Le point de vue d'editions n° 37FR d'AJ.

La nécessaire harmonie


André Cognard à Bourg Argental – 2011.

J’ai bien sûr eu vent des problèmes que rencontre l’aïkido français actuellement. Je pense que le milieu de notre art manque de réflexion de fond, qu’il est mal compris parce qu’il ne se définit pas lui-même comme ce qu’il est vraiment.
J’ai donc décidé d’utiliser cette opportunité qui m’est donnée par Aikido Journal pour émettre une opinion. Je suis bien conscient qu’il ne s’agit là que d’un avis parmi d’autres mais j’ai l’espoir qu’il pourra susciter quelques réflexions. L’espace ici étant malgré tout limité,  je voudrais renvoyer le lecteur à un article que j’ai écrit pour une publication universitaire sur le thème de « l’expérience et le sacré ». (Cet écrit est disponible sur le site de mon école Académie Autonome d’aïkido à l’adresse : 3aikido.org). Je m’attends à des objections mais je pense qu’il rencontrera un peu d’assentiment auprès de ceux qui voient dans notre pratique une dimension spirituelle. Il suffit de lire les poèmes écrits par O’Sensei, ses mandalas, ou les diverses biographies pour voir que l’aïkido était forcément pour lui une voie spirituelle avant tout. Même si l’on considère que sa pratique personnelle avait une dimension mystique qui ne concernait que lui, le message délivré par notre fondateur est sans équivoque. Il traite de la relation du singulier et de l’universel. Il est en ce sens marqué du sceau de la philosophie mais les valeurs humanistes qu’il insuffle en font définitivement un legs spirituel. J’espère que cette réflexion intéresse même ceux qui récusent cette dimension intérieure de leur pratique.

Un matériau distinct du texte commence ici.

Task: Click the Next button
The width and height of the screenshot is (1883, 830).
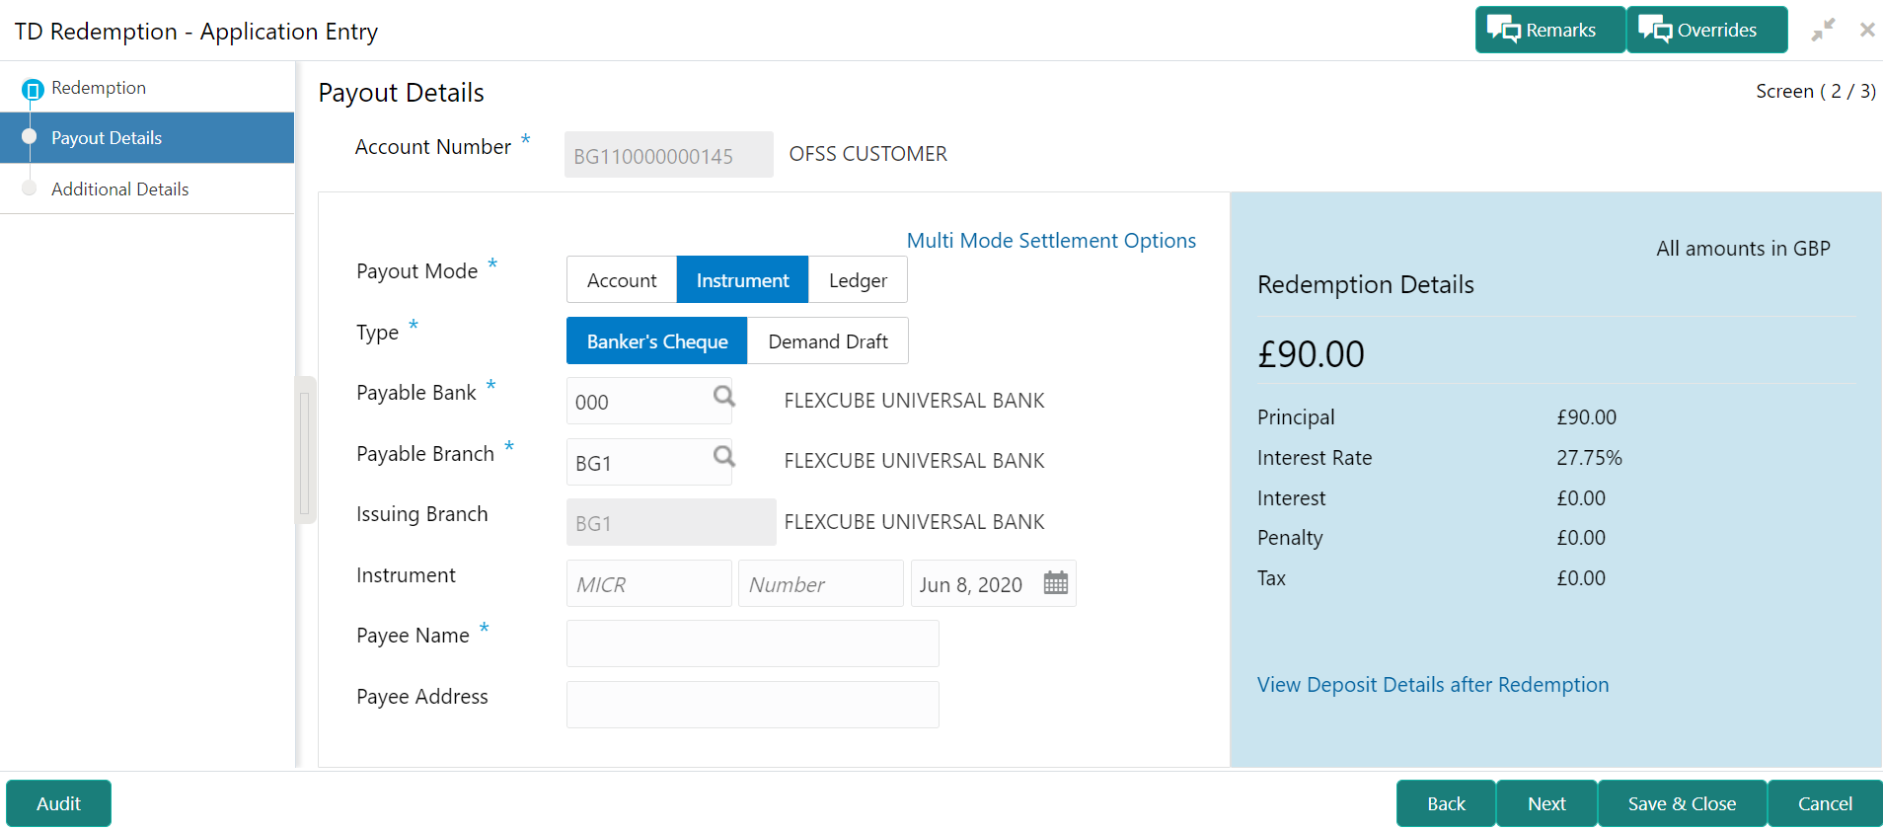Action: tap(1546, 803)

La première raison pour laquelle je mets ici un lien avec cet article tient au désir que j’ai de convaincre du bien-fondé de cette idée car je pense qu’elle permet de saisir quelles sont les difficultés que rencontre l’aïkido pour créer une unité durable. Les lecteurs intéressés pourront comprendre ce qui fait que je juge inséparable cette dimension spirituelle de la pratique.
La seconde raison est que je veux tenter d’éclaircir aux yeux des pratiquants de tout bord ce qui me fait être dans la marge du mouvement général de l’aïkido français. La structure fédérale et le principe d’organisation qu’elle implique interdit cette dimension qui précisément rend l’aïkido efficace. Je pense qu’il existe un certain nombre de quiproquos à propos de l’aïkido qui sont à l’origine de la marginalisation de certains groupes et aussi la cause principale des luttes intestines qui n’ont jamais cessé en France et qui se sont ravivées récemment. Je me souviens des combats de l’ACFA contre la FFJDA de l’époque, de la grande réunification ratée de l’UNA et j’en passe. Le Ministère n’est peut-être pas sourd mais faudrait-il encore être cohérent dans le message qui lui est adressé. Je commence donc par balayer devant ma porte en disant le plus clairement possible ce que je pense être l’aïkido et quelles sont les valeurs sur lesquelles je crois qu’il repose.
Quand je dis plus haut, efficace,  je ne parle pas d’une efficacité guerrière mais de préparer les pratiquants à une vie paisible dans le monde d’aujourd’hui, de créer chez chacun le désir profond d’un « vivre ensemble»  harmonieux. Ce qui me semble essentiel dans ce dessein, c’est d’être et de rester en contact avec l’esprit qui nous anime, je veux dire, celui qui a initié ce mouvement qu’est l’aïkido. Le portrait de O’Sensei aux kamizas des dojos atteste de la réalité de l’attachement à cet esprit qui nous unit. Mais la compréhension profonde de cela implique de créer une relation forte avec un maître capable de voir la perfection ontologique de son élève, de mettre en évidence la profondeur de celui-ci, de l’aider à se débarrasser des contraintes intérieures qui le gouvernent à son insu. Qu’est …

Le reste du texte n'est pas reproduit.